Italian physician, philosopher and composer

Giovanni Camillo Maffei da Solofra was an Italian doctor, philosopher, singer, and lutenist of the mid-16th century, in the late Renaissance. He is best known for his writing on vocal pedagogy, and is the first person to include vocal physiology into a theory of teaching singing.

==Life and career==
Between 1562 and 1573 he lived in Naples, where he served Giovanni di Capua, count of Altavilla and music lover. In his philosophy he was Aristotelian. He wrote a treatise on vocal music, "Lettera sul canto", in which he sets forth rules for the singing of diminutions.

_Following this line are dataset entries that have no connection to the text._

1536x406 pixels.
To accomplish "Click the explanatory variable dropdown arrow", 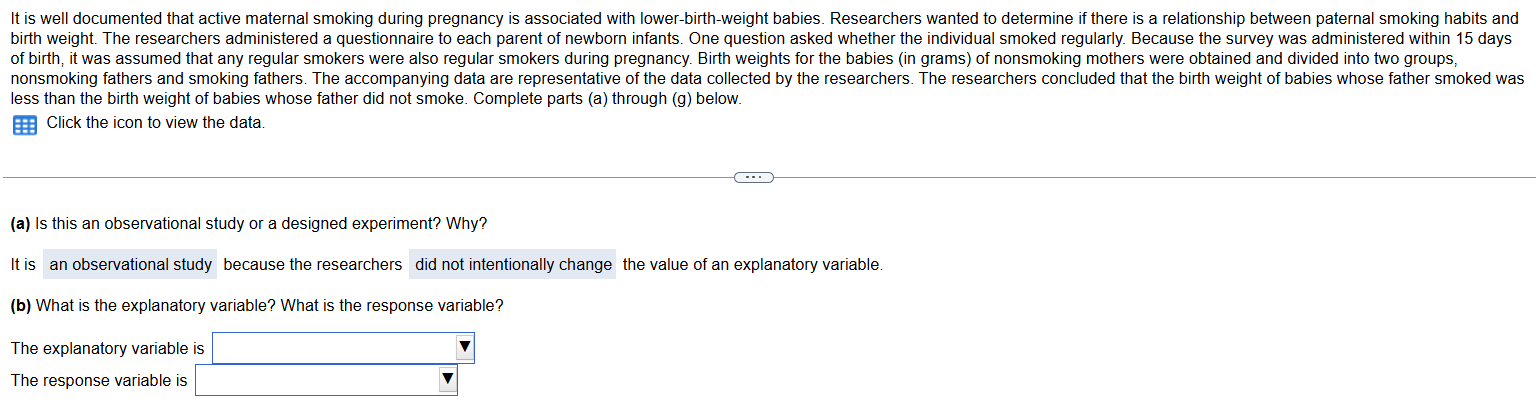I will click(x=464, y=348).
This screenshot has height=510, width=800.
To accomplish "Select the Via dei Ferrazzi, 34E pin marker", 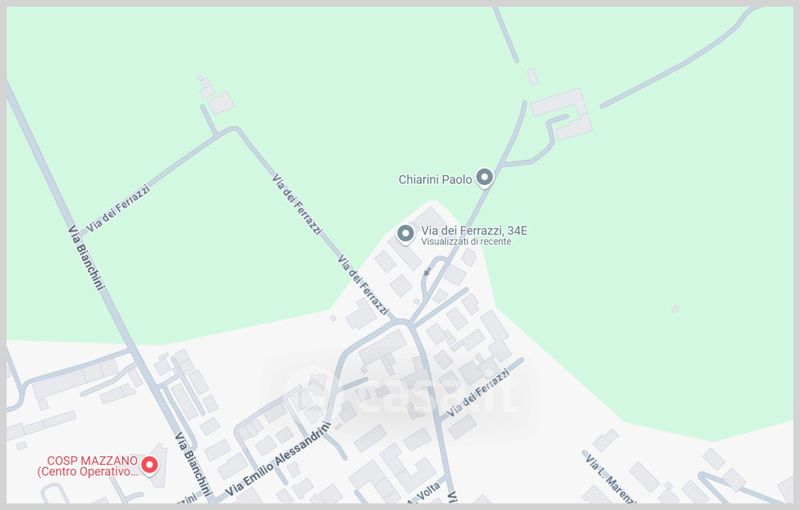I will click(x=406, y=234).
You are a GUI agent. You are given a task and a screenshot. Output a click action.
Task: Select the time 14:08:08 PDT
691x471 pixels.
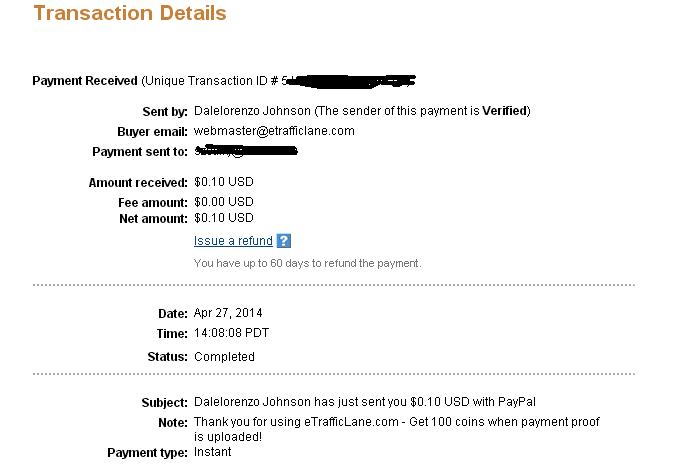[231, 333]
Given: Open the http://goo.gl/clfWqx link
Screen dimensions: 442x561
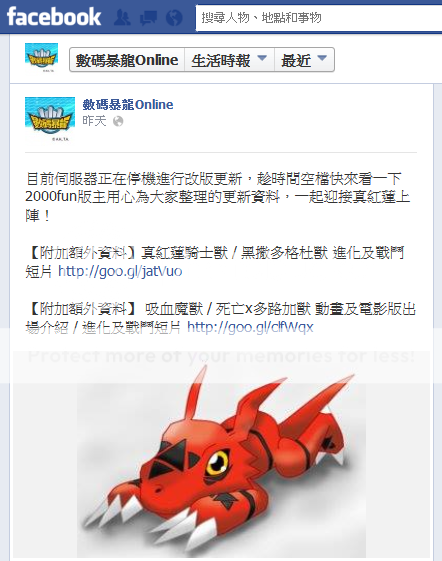Looking at the screenshot, I should (x=250, y=327).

The letter is included in the two volumes of his Lettere (Napoli, 1562) also cited as Discorso delta voce e del modo d'apparare di cantar di garganta, and Scala naturale, overo Fantasia dolcissima, intorno alle cose occulte e desiderate nella filosofia (Venice, 1564), dedicated to the Count of Altavilla, where it runs on various points of natural history, physics, meteorology, geology and chemistry.

Maffei's treatise on singing is important because it is the first known instance where a writer utilized knowledge of vocal physiology in a theory of vocal pedagogy. His work is considered valuable to historically informed performance of vocal music of the Italian Renaissance because of its discussion of improvisation practices of the period.

Nothing else is known about Maffei's life, including his place and date of birth and death.